#### Exercise description
Reproduce the following listing word for word, from its first line through its last.

#### A listing
----------------
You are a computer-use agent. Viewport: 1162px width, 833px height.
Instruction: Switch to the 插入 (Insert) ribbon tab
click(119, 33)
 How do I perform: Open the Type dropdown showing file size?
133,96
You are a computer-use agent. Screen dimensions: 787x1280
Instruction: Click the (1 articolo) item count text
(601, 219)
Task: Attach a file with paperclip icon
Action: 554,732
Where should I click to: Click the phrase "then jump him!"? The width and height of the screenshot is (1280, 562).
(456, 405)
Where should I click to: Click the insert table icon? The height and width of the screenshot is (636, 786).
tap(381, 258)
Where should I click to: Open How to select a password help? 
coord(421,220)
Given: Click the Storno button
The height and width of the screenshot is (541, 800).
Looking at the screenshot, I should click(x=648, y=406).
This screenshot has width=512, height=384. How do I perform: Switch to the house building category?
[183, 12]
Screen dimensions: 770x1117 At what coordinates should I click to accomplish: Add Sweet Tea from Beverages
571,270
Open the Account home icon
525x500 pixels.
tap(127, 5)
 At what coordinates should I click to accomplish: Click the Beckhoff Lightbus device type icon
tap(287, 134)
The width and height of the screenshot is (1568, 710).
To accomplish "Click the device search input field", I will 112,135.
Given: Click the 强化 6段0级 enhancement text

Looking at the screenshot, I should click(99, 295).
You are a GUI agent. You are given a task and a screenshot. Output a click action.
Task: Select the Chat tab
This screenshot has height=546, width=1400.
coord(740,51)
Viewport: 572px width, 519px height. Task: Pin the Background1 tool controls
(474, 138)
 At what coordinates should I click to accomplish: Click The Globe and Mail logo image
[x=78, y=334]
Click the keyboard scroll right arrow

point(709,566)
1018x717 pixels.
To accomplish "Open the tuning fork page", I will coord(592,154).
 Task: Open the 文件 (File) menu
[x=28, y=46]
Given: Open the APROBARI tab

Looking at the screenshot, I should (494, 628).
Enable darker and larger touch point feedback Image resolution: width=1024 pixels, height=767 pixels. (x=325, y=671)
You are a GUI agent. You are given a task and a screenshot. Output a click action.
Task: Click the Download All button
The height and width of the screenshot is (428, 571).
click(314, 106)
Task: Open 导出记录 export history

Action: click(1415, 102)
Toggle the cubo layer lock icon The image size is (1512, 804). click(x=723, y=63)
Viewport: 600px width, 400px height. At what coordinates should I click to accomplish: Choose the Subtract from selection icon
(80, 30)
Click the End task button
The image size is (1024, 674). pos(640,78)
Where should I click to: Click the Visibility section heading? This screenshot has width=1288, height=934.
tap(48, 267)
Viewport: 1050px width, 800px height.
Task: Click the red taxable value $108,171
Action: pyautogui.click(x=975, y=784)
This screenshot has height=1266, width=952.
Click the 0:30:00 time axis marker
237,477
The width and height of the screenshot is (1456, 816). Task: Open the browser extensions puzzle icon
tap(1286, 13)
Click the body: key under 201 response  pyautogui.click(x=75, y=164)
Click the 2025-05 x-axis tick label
----------------
#### Final answer
You are a computer-use agent. Viewport: 1162px width, 833px height.
Instruction: Switch to the 插入 (Insert) ribbon tab
click(119, 33)
 How do I perform: Open the Type dropdown showing file size?
133,96
You are a computer-use agent. Screen dimensions: 787x1280
Instruction: Click the (1 articolo) item count text
(601, 219)
Task: Attach a file with paperclip icon
Action: 554,732
Where should I click to: Click the phrase "then jump him!"? The width and height of the screenshot is (1280, 562).
(456, 405)
Where should I click to: Click the insert table icon? The height and width of the screenshot is (636, 786).
tap(381, 258)
Where should I click to: Open How to select a password help? 
coord(421,220)
Given: Click the Storno button
The height and width of the screenshot is (541, 800).
Looking at the screenshot, I should click(x=648, y=406).
This screenshot has width=512, height=384. How do I perform: Switch to the house building category?
[183, 12]
Screen dimensions: 770x1117 At what coordinates should I click to accomplish: Add Sweet Tea from Beverages
571,270
Open the Account home icon
525x500 pixels.
tap(127, 5)
 At what coordinates should I click to accomplish: Click the Beckhoff Lightbus device type icon
tap(287, 134)
The width and height of the screenshot is (1568, 710).
To accomplish "Click the device search input field", I will 112,135.
Given: Click the 强化 6段0级 enhancement text

Looking at the screenshot, I should click(99, 295).
You are a GUI agent. You are given a task and a screenshot. Output a click action.
Task: Select the Chat tab
This screenshot has height=546, width=1400.
coord(740,51)
Viewport: 572px width, 519px height. Task: Pin the Background1 tool controls
(474, 138)
 At what coordinates should I click to accomplish: Click The Globe and Mail logo image
[x=78, y=334]
Click the keyboard scroll right arrow

point(709,566)
1018x717 pixels.
To accomplish "Open the tuning fork page", I will coord(592,154).
 Task: Open the 文件 (File) menu
[x=28, y=46]
Given: Open the APROBARI tab

Looking at the screenshot, I should (494, 628).
Enable darker and larger touch point feedback Image resolution: width=1024 pixels, height=767 pixels. (x=325, y=671)
You are a GUI agent. You are given a task and a screenshot. Output a click action.
Task: Click the Download All button
The height and width of the screenshot is (428, 571).
click(314, 106)
Task: Open 导出记录 export history

Action: click(1415, 102)
Toggle the cubo layer lock icon The image size is (1512, 804). click(x=723, y=63)
Viewport: 600px width, 400px height. At what coordinates should I click to accomplish: Choose the Subtract from selection icon
(80, 30)
Click the End task button
The image size is (1024, 674). pos(640,78)
Where should I click to: Click the Visibility section heading? This screenshot has width=1288, height=934.
tap(48, 267)
Viewport: 1050px width, 800px height.
Task: Click the red taxable value $108,171
Action: pyautogui.click(x=975, y=784)
This screenshot has height=1266, width=952.
Click the 0:30:00 time axis marker
237,477
The width and height of the screenshot is (1456, 816). Task: Open the browser extensions puzzle icon
tap(1286, 13)
Click the body: key under 201 response  pyautogui.click(x=75, y=164)
Click the 2025-05 x-axis tick label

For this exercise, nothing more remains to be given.